Coronavirus : le gouvernement doit poursuivre l’effort de solidarité, selon les associations

social
edouard Philippe bruno lemaire et gérard darmanin
Le gouvernement a annoncé le versement d’une prime aux plus démunis dans le cadre du renforcement de son "plan d’urgence". Les associations de lutte contre la précarité sont satisfaites mais aimeraient voir l’Etat aller plus loin.
 
Hier, mercredi 15 avril, le gouvernement a détaillé les mesures de son "plan d’urgence". Un plan d’urgence pour faire face à la pandémie de coronavirus et à ses conséquences économiques et sociales, qui a été réévalué à 100 milliards d’euros, du fait du prolongement du confinement.

Outre le renforcement du budget alloué au chômage partiel ou encore une prime de 500 à 1 500 euros pour les personnels de santé et une prime de 1 000 euros pour d’autres fonctionnaires, le Premier ministre a annoncé une aide en faveur des plus démunis.
 
 

Une prime de 150 euros pour les ménages les plus démunis

Une prime de 150 euros sera ainsi verser pour aider les ménages les plus modestes dès le 15 mai. Sont ainsi concernés ceux touchant le Revenu de Solidarité Active ou l’Allocation de Solidarité Spécifique. 100 euros supplémentaires seront alloués par enfant.
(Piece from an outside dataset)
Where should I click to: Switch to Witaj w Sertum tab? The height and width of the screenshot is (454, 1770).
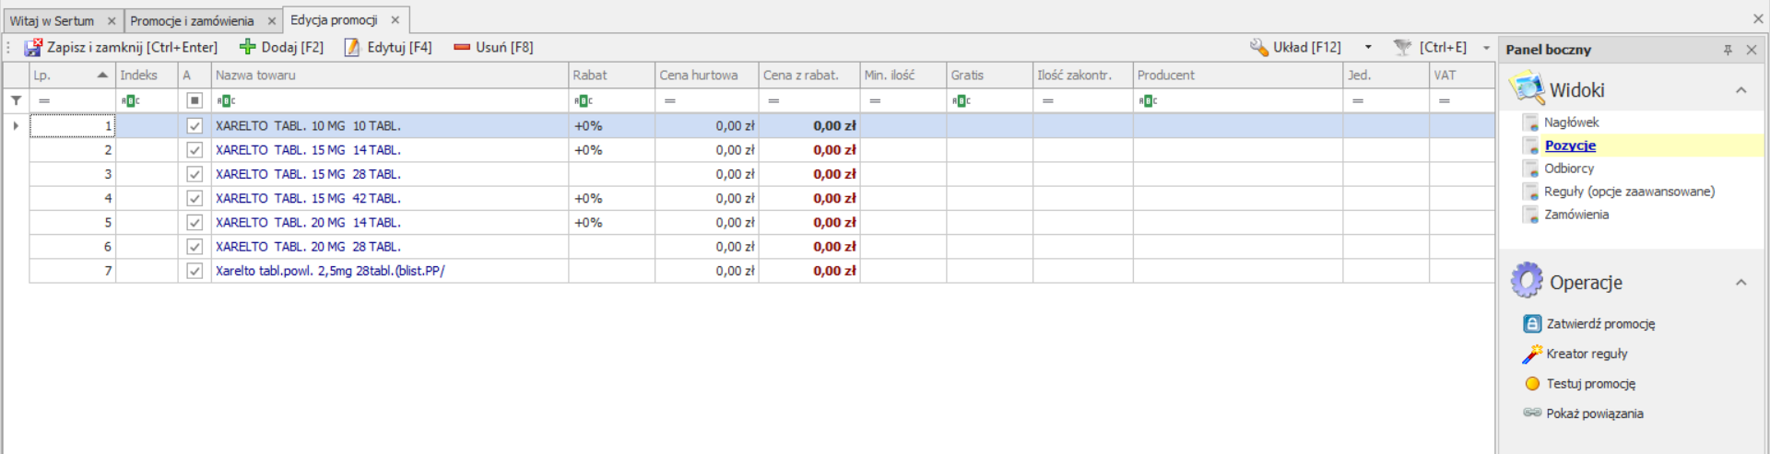[52, 20]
Pour les bénéficiaires de l’Allocation Adulte Handicapé qui touchent les aident au logement, ces aides au logement seront aussi concernées.

La prime de 100 euros par enfant peut aussi bénéficier aux familles percevant des allocations au logement, mais ne touchant pas forcément le RSA ou l’ASS. Pour les bénéficiaires de l’Allocation Adulte Handicapé qui touchent les aident au logement, ces aides au logement seront aussi concernées.

" Ce sera automatique, sans qu’aucune démarche ne soit nécessaire ", a précisé le Premier ministre.

 

Un montant plus élevé souhaité par les associations de lutte contre la précarité

L’annonce de cette aide a évidemment satisfait les associations qui œuvrent quotidiennement auprès des plus démunis, même si certaines auraient préféré voir son montant plus élevé.

Pour Mathieu Hoarau, directeur de la Fondation Abbé Pierre Réunion – Océan Indien, une prime de 250 euros par personne et par mois durant le confinement aurait été plus adaptée.
 
©Réunion la 1ère

Les associations auraient également aimé voir cette aide élargie à toutes les personnes qui vivent avec de faibles ressources. Des personnes isolées ont en effet des difficultés à se nourrir dans ce contexte de confinement.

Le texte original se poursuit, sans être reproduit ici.